Copy each line of the data exactly. Leave nothing out.

════════════════

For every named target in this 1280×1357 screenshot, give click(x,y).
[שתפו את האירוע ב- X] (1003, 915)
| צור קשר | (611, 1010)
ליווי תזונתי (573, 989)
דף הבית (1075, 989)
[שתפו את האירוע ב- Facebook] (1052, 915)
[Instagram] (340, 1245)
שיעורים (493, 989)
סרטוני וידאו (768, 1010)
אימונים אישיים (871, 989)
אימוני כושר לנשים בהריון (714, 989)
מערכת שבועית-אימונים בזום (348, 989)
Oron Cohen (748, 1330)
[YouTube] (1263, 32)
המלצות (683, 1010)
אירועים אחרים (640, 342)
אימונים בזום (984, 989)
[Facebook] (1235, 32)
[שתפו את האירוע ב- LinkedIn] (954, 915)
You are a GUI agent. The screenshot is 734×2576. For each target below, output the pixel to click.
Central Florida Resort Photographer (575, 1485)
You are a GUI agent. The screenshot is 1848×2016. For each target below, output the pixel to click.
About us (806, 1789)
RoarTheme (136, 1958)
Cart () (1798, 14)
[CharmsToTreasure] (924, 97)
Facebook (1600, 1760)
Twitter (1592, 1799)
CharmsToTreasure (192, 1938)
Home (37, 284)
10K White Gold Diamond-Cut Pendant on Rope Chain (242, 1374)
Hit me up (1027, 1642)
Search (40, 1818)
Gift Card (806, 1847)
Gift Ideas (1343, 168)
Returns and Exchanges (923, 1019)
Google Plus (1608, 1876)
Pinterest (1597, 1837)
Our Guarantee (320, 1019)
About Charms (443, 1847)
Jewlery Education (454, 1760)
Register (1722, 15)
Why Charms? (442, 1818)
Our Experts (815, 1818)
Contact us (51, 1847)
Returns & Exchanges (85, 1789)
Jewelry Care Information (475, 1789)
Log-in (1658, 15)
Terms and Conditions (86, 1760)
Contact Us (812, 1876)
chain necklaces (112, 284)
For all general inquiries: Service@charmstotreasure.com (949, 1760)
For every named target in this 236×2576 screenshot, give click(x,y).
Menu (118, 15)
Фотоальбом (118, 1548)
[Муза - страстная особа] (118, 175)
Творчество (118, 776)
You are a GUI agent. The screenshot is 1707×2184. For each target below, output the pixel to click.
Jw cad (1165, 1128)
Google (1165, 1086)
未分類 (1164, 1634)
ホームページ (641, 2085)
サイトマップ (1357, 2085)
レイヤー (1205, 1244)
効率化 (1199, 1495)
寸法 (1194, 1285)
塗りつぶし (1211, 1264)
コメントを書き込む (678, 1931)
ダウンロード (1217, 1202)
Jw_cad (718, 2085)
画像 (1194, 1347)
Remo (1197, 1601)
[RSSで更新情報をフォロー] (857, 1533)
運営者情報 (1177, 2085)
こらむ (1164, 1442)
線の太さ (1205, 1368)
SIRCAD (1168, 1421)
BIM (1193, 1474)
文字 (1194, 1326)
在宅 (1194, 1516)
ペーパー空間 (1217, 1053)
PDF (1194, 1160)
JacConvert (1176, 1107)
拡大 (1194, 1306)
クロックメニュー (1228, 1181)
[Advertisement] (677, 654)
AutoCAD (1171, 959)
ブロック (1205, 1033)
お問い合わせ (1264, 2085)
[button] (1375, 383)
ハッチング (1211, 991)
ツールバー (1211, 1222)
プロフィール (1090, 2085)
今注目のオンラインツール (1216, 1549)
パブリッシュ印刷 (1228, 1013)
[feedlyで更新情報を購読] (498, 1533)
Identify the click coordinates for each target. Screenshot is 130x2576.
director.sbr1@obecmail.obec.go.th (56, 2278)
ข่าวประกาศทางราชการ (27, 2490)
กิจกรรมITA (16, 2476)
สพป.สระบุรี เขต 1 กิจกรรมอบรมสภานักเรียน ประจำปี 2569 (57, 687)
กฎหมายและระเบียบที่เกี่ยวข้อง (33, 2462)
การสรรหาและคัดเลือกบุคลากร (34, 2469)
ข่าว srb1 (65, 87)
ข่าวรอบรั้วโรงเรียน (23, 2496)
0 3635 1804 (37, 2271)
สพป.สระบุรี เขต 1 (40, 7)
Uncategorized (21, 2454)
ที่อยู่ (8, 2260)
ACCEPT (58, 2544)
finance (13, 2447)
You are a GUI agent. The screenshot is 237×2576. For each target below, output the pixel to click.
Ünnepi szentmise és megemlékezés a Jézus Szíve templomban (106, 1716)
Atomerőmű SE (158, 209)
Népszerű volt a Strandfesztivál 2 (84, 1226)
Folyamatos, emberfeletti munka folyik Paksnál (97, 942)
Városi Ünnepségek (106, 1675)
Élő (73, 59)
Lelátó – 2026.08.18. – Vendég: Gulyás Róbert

════════════════

Written response
For every named target in this 1280×1357 screenshot, give click(x,y).
[שתפו את האירוע ב- X] (1003, 915)
| צור קשר | (611, 1010)
ליווי תזונתי (573, 989)
דף הבית (1075, 989)
[שתפו את האירוע ב- Facebook] (1052, 915)
[Instagram] (340, 1245)
שיעורים (493, 989)
סרטוני וידאו (768, 1010)
אימונים אישיים (871, 989)
אימוני כושר לנשים בהריון (714, 989)
מערכת שבועית-אימונים בזום (348, 989)
Oron Cohen (748, 1330)
[YouTube] (1263, 32)
המלצות (683, 1010)
אירועים אחרים (640, 342)
אימונים בזום (984, 989)
[Facebook] (1235, 32)
[שתפו את האירוע ב- LinkedIn] (954, 915)
You are a GUI agent. The screenshot is 734×2576. For each target below, output the pixel to click.
Central Florida Resort Photographer (575, 1485)
You are a GUI agent. The screenshot is 1848×2016. For each target below, output the pixel to click.
About us (806, 1789)
RoarTheme (136, 1958)
Cart () (1798, 14)
[CharmsToTreasure] (924, 97)
Facebook (1600, 1760)
Twitter (1592, 1799)
CharmsToTreasure (192, 1938)
Home (37, 284)
10K White Gold Diamond-Cut Pendant on Rope Chain (242, 1374)
Hit me up (1027, 1642)
Search (40, 1818)
Gift Card (806, 1847)
Gift Ideas (1343, 168)
Returns and Exchanges (923, 1019)
Google Plus (1608, 1876)
Pinterest (1597, 1837)
Our Guarantee (320, 1019)
About Charms (443, 1847)
Jewlery Education (454, 1760)
Register (1722, 15)
Why Charms? (442, 1818)
Our Experts (815, 1818)
Contact us (51, 1847)
Returns & Exchanges (85, 1789)
Jewelry Care Information (475, 1789)
Log-in (1658, 15)
Terms and Conditions (86, 1760)
Contact Us (812, 1876)
chain necklaces (112, 284)
For all general inquiries: Service@charmstotreasure.com (949, 1760)
For every named target in this 236×2576 screenshot, give click(x,y).
Menu (118, 15)
Фотоальбом (118, 1548)
[Муза - страстная особа] (118, 175)
Творчество (118, 776)
You are a GUI agent. The screenshot is 1707×2184. For each target below, output the pixel to click.
Jw cad (1165, 1128)
Google (1165, 1086)
未分類 (1164, 1634)
ホームページ (641, 2085)
サイトマップ (1357, 2085)
レイヤー (1205, 1244)
効率化 (1199, 1495)
寸法 (1194, 1285)
塗りつぶし (1211, 1264)
コメントを書き込む (678, 1931)
ダウンロード (1217, 1202)
Jw_cad (718, 2085)
画像 (1194, 1347)
Remo (1197, 1601)
[RSSで更新情報をフォロー] (857, 1533)
運営者情報 (1177, 2085)
こらむ (1164, 1442)
線の太さ (1205, 1368)
SIRCAD (1168, 1421)
BIM (1193, 1474)
文字 (1194, 1326)
在宅 (1194, 1516)
ペーパー空間 (1217, 1053)
PDF (1194, 1160)
JacConvert (1176, 1107)
拡大 (1194, 1306)
クロックメニュー (1228, 1181)
[Advertisement] (677, 654)
AutoCAD (1171, 959)
ブロック (1205, 1033)
お問い合わせ (1264, 2085)
[button] (1375, 383)
ハッチング (1211, 991)
ツールバー (1211, 1222)
プロフィール (1090, 2085)
今注目のオンラインツール (1216, 1549)
パブリッシュ印刷 (1228, 1013)
[feedlyで更新情報を購読] (498, 1533)
Identify the click coordinates for each target. Screenshot is 130x2576.
director.sbr1@obecmail.obec.go.th (56, 2278)
ข่าวประกาศทางราชการ (27, 2490)
กิจกรรมITA (16, 2476)
สพป.สระบุรี เขต 1 กิจกรรมอบรมสภานักเรียน ประจำปี 2569 (57, 687)
กฎหมายและระเบียบที่เกี่ยวข้อง (33, 2462)
การสรรหาและคัดเลือกบุคลากร (34, 2469)
ข่าว srb1 (65, 87)
ข่าวรอบรั้วโรงเรียน (23, 2496)
0 3635 1804 (37, 2271)
สพป.สระบุรี เขต 1 (40, 7)
Uncategorized (21, 2454)
ที่อยู่ (8, 2260)
ACCEPT (58, 2544)
finance (13, 2447)
You are a GUI agent. The screenshot is 237×2576. For each target below, output the pixel to click.
Ünnepi szentmise és megemlékezés a Jézus Szíve templomban (106, 1716)
Atomerőmű SE (158, 209)
Népszerű volt a Strandfesztivál 2 (84, 1226)
Folyamatos, emberfeletti munka folyik Paksnál (97, 942)
Városi Ünnepségek (106, 1675)
Élő (73, 59)
Lelátó – 2026.08.18. – Vendég: Gulyás Róbert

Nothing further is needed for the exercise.